The rise in popularity of dating apps is exposing users and organisations to new risks, says Gary Newe, technical director at F5 Networks.
Like so many aspects of daily life that have moved online, dating is another that has exploded in popularity in the last few years. Unlike online dating sites, dating apps appeal to a new generation of online daters because of their simplicity and ability to link with other social networks to generate automatic profiles for their users. But despite the ease of downloading these applications, do we consider the risk of using such applications on our personal data?
The rise of dating apps has been met with much controversy. In January, UK police announced an increase in the number of crimes linked to dating apps. This month, new research revealed that almost half of people who use dating sites and apps have been scammed or spammed. Although the convenience of these online services appeals to the time-strapped consumer of today, there’s no doubt that it’s exposing them to a growing number of threats, both online and offline.
Many dating applications have been found to contain vulnerabilities, and some have access to the GPS location, camera and microphone on the user’s device. Should a hacker manage to take advantage of these vulnerabilities and install malware on a device, they could have access to anything they want – whether that’s the user’s credit card details or home and work address. It even gives them access to online profiles and emails, which they could easily hijack and use to impersonate the victim.

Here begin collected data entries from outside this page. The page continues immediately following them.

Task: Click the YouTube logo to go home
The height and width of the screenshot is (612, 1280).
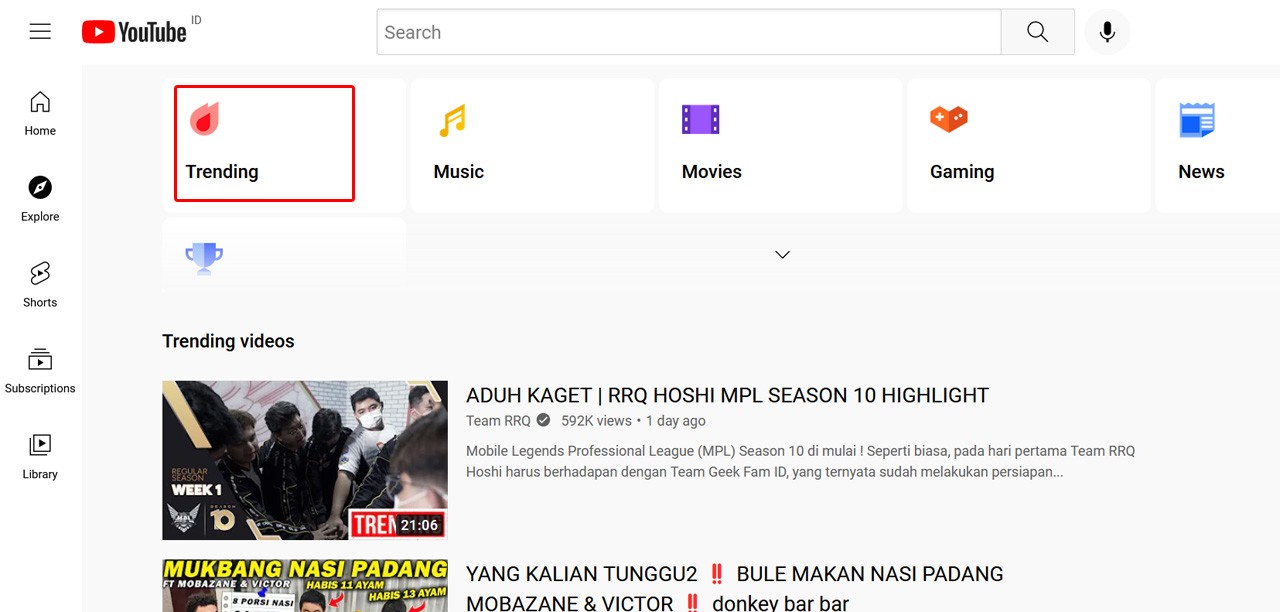Action: pos(132,30)

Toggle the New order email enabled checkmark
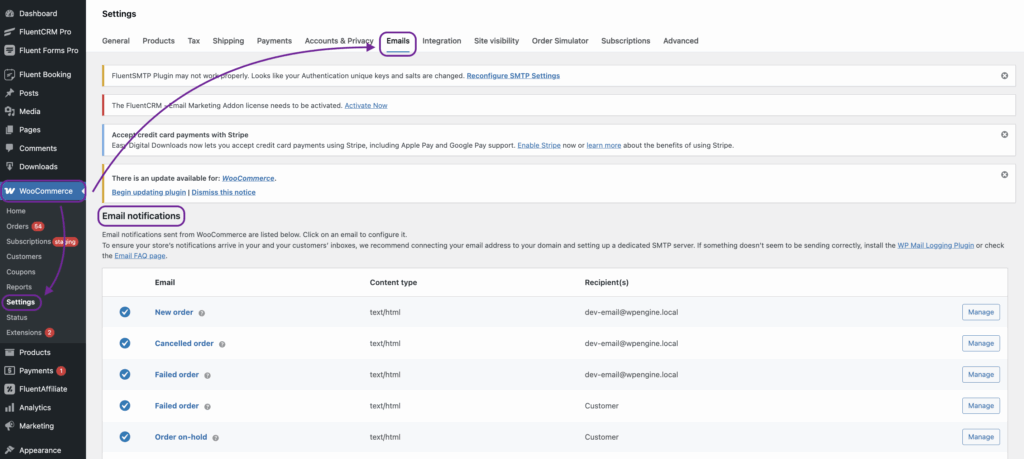(125, 312)
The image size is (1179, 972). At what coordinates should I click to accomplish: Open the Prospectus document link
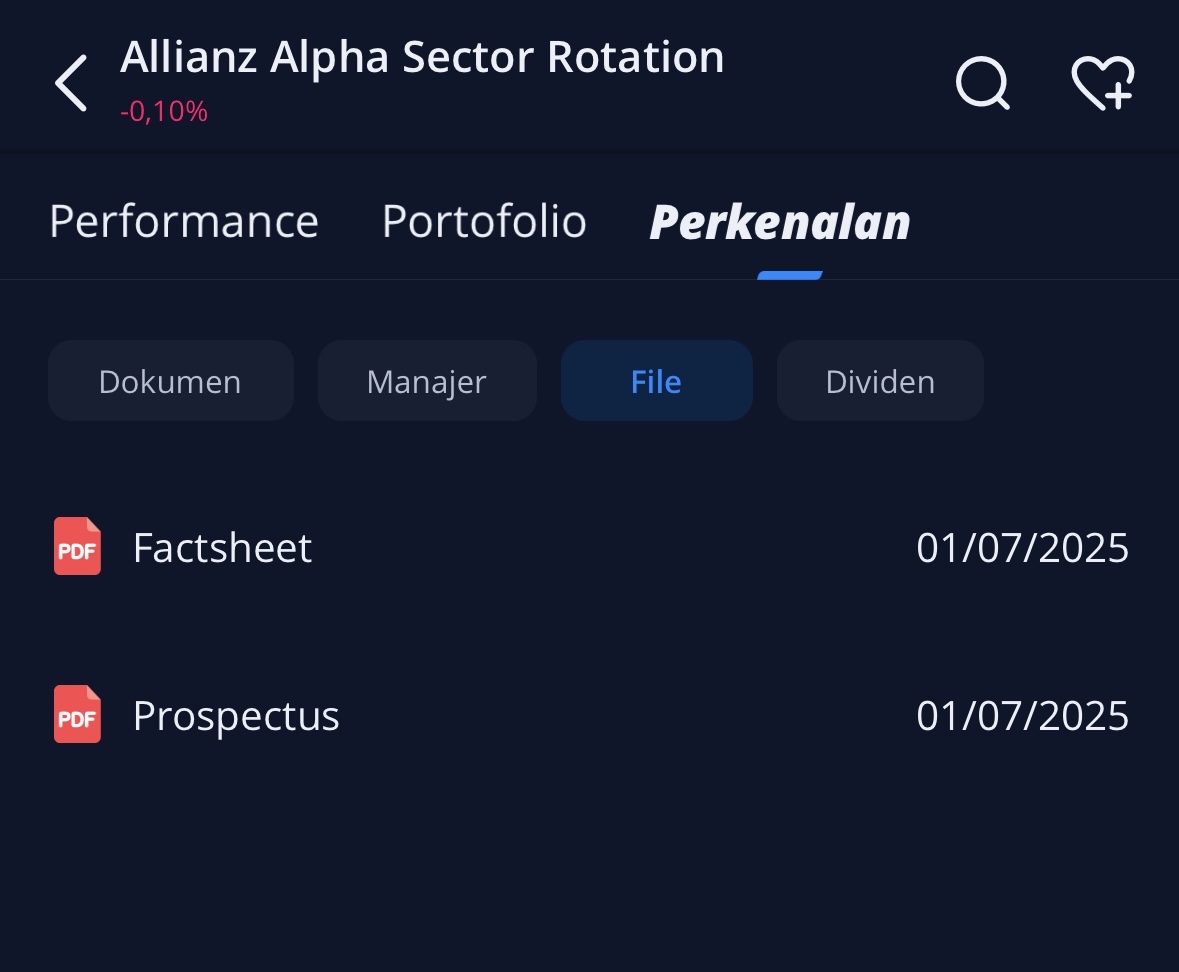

Not only are users potentially putting their own data at risk, but a study by IBM found that 50% of companies have employees who use dating apps on their work devices. This poses a massive risk to the organisation’s network. There have been a number of high-profile data breaches in the past where hackers have exploited a weak point in the network through employees (phishing emails) or third parties. In these situations, it is often the customers of these businesses that end up suffering the most, as their personal information winds up in the wrong hands. No employee wants to be the one who exposes their company to the mercy of hackers, and even less so as a result of actions in their personal life.
The risks are obvious, but what can people do to protect themselves? Firstly, before downloading the applications, find out what access you’re authorising the service to on your phone. People are willing to give up their information too easily nowadays, without even asking why a company would need access to our GPS location and camera. Secondly, find out what the company policy is on downloading personal apps on a work device. It might seem like something harmless to do, but you could be putting your colleagues and customers at risk for the chance to start using the latest dating app.
Organisations also need to ensure they have policies in place about the use of personal services on work devices. If they can implement controls to prevent their employees putting company data at risk, they should do so before they end up being the next victim of a major data breach.